In this study, we aimed to identify the rate of actual vaccine hypersensitivity in patients referred to the paediatric allergy outpatient clinic due to a history of suspected vaccine-related HR. Furthermore, we aimed to explore the rate of appropriate immunisation for subsequent doses in these children in a real-life clinical setting.
Materials and methods
This is a retrospective study including paediatric patients who were referred to the paediatric allergy Department of Health Sciences University, Dr. Sami Ulus Women’s and Children’s Training and Research Hospital over a nearly 5-year period (from 1 January 2015 to 30 September 2019).
Ethical consideration
The study was conducted according to the declaration of Helsinki and ethical approval was received from Keçiören Training and Research Hospital Ethics Committee with the protocol number of 2012-KAEK- 15/2092.
Participants
The study participants were patients between the ages of 0–18 years who were evaluated at the paediatric allergy department because of a history of suspected HR following immunisation. All the patients underwent diagnostic tests (skin and/or provocation tests (PT)) with the suspected vaccine when applicable. Their demographic and clinical features and the results of diagnostic tests performed for the evaluation of vaccine-triggered HRs were recorded. The patients who had experienced adverse events such as constitutional symptoms (fever and/or malaise), or local injection site reactions following vaccination were excluded from the study. Reactions developing during the first hour following vaccine administration were defined as immediate reaction, while reactions developing more than 1 hour after the vaccination were defined as non-immediate reactions.4 Anaphylaxis was defined according to the clinical criteria reported in the European Academy of Allergy and Clinical Immunology (EAACI) Anaphylaxis guidelines.5 The international Brighton Collaboration case definition criteria was used for the classification of anaphylaxis.6 The Hanifin and Rajka criteria were used for the diagnosis of atopic dermatitis7 and the diagnosis of asthma was based on Global Initiative for Asthma (GINA) guidelines.8
Laboratory findings and skin tests
An epidermal skin prick test (SPT) (full concentration of the vaccine) and intradermal test (IDT; 1/100 dilution of full concentration) with the culprit vaccine were performed as recommended in an EAACI position paper.3 An SPT or an IDT was considered positive if the induration of the vaccine was at least 3 mm larger than that of saline at 15 and 20 minutes after administration, respectively. Additionally, skin testing to vaccine components was performed as follows. Skin testing to gelatine was performed by prick-to-prick test method. The SPT to latex and food allergens [hen’s egg (HE), cow’s milk (CM)] were performed using standardised allergens (ALK-Abello, Madrid, Spain) and negative (saline) and positive (histamine 10 mg/ml) controls. A wheal diameter of 3 mm or larger than the negative control was considered positive. The determination of specific IgE to food allergens was performed by Immulite 2000 CLIA (CLIA-I, Siemens, Germany).

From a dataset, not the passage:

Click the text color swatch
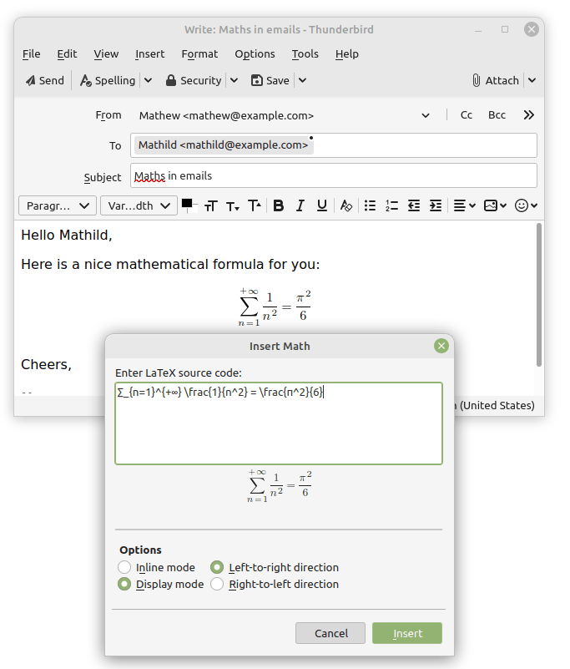The height and width of the screenshot is (669, 570). (x=186, y=203)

Food allergy diagnosis was based on a positive oral food PT in patients with a previous history of suspected food induced allergic reaction.9
Vaccine provocation test
After relevant skin tests were performed, the suspected vaccine was administered directly with a single full dose to the patients with a negative skin test and to the patients without a history of anaphylaxis as recommended.3,10 The suspected vaccine was administered in graded doses (0.5 ml vaccine; 0.05 ml 1/10 dilution and full concentration 0.05 ml, 0.10 ml, 0.15 ml and 0.20 ml) to the patients with a previous history of anaphylaxis as recommended.3,11,12 The flow chart of diagnostic tests and the protocol used to challenge the patients are shown in detail in Figure 1. The necessity for administering the subsequent dose of the culprit vaccine as a PT to the patient was based on the national vaccination schedule in Turkey recommended by the Immunization Advisory Committee of the Ministry of Health of Turkish Republic.13
Figure 1 Schematic representation of diagnostic tests.

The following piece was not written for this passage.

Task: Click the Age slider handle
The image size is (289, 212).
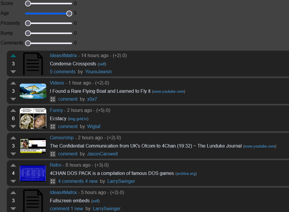Action: coord(69,14)
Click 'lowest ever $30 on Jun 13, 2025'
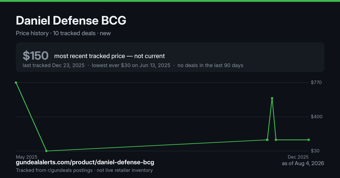 131,65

*Doses were planned to be administered in line with the published guidelines3,12
Statistical analysis
The Statistical Package for Social Sciences (SPSS) version 15 (SPSS Inc., Chicago, USA) was used for statistical analysis of the research data. Categorical variables were presented as frequency and percentage, normally distributed numeric variables were presented as mean ± standard deviation, and non-normally distributed numeric variables were presented as median and interquartile range (IQR).
Results
A total of 26 patients with a history of suspected HR to a vaccine were enrolled in the study; 16 of them were male (61.5%), and the median age of the study participants was 9 months [IQR: 4–9 months, minimum–maximum (min–max): 2–86 months]; 18 patients (69.2%) had an allergic disease; 13 patients (50%) were diagnosed with food allergy, and five of them had experienced anaphylactic reactions to CM and/or HE; 12 patients (46.2%) were diagnosed with atopic dermatitis and two patients (7.7%) had asthma. The majority of the participants were infants with a suspected vaccine-triggered HR during the first year of life. Figure 2 shows the culprit vaccines triggering the suspected HRs in our study group.
Figure 2 The culprit vaccines in the study group. Hep B: Hepatitis B, Hep A: Hepatitis A, BCG: Bacillus Calmette–Guérin, DTPa: Tetanus-diphtheria-acellular pertussis, Hib: Haemophilus influenza type B, IPV: Inactivated poliovirus, OPV: Oral poliovirus, MMR: Measles-mumps-rubella, PCV13: Pneumococcal conjugate vaccine, Td: Tetanus-diphtheria, VAR: Varicella.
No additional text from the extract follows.